Odessa’s catacombs quickly became the preferred hideout of rebels, criminals, and eccentrics. During WWII, although the Soviets had been forced out of the city, they left behind dozens of soviet-organized Ukrainian rebel groups hidden below the city in the expansive catacombs.
Hiding in the catacombs for as much as 13 months, literally below the noses and feet of the Nazis above, the rebels waited for a chance to strike or relay information. The men (and women; the rebel groups usually contained a least a few women) would play chess, checkers, cook, and listen to Soviet Radio, generally trying to make a normal life below the surface of the city. They tried to ignore the malnutrition and malaria which afflicted many of them. Many of the partisan groups lived in the catacombs for the entirety of the rest of the war, and on occasion the partisan groups even managed to blow up German facilities.
The Fascist Germans and Romanians meanwhile chose random catacomb exits and sealed them, hoping to trap the men below the city forever, and occasionally tossed poison gas canisters into the catacombs hoping to smoke the soviet rebels out.
Once the war was over, the catacombs became home to numerous smuggling and criminal groups, who widened and created new tunnel systems of their own. In 1961, the “Search” (Poisk) club was created, headed by Constantine Pronin of the Paleontological Museum of OSU, and became the first official catacomb exploration unit, meant to explore the catacombs and help document the history of the partisan movement.
Today there is an entire Ukrainian subculture of catacomb explorers with dozens of semiprofessional groups, often quite competitive, exploring the catacombs.
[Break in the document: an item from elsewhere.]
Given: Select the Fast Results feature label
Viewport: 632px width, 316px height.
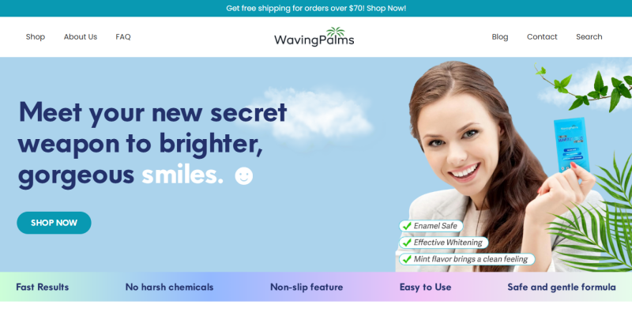Looking at the screenshot, I should pyautogui.click(x=43, y=287).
They go on multi-day underground treks, known as expeditions, to document and map the system. Should someone get lost in the catacombs (as happens every couple of years), these groups put aside their differences and mount large search expeditions. They have rescued a number of children who have wandered into the catacombs.
In September 1995, in honor of the 200th anniversary of Odessa, the record for the longest underground journey in the catacombs was broken by a 27-hour continuos journey of over 40 kilometers. (Had they walked in a straight line the journey would only have been 9.5 kilometers.) Shortly after this the mapping of a huge unexplored area of the catacombs known as “K-29” was begun.
Partisan weapon caches such as rifles and grenades are occasionally still found within the tunnels, and about once every five years a body is found. On rare occasions these bodies are almost perfectly mummified, freeze dried by the cold, dry air of the tunnels. While most of the time the bodies found are from long ago, old bones of soldiers and smugglers, more recent accidents have been known to happen.
On January 1st, 2005, some Odessa teens decided to spend New Year’s night partying in the catacombs. However, in the drunken revelry a member of the group, a girl named Masha, became separated and lost in the catacombs. She spent three days wandering in the freezing cold and pitch black before she died of dehydration. It took two years before the police were able to locate her body and retrieve it from the catacombs.
While going into the catacombs is not illegal, there is only one small portion of the catacombs that is officially open to the public, which can be seen at the “Museum of Partisan Glory” in Nerubayskoye, north of Odessa.
It would be extremely dangerous to try and explore the catacombs on one’s own. However, professionals can be hired at the cost of 250 hryvnia per person, depending on the time spent underground, the complexity and length of the route, the number of tourists, and options for delivery to the site entrance to the underground area.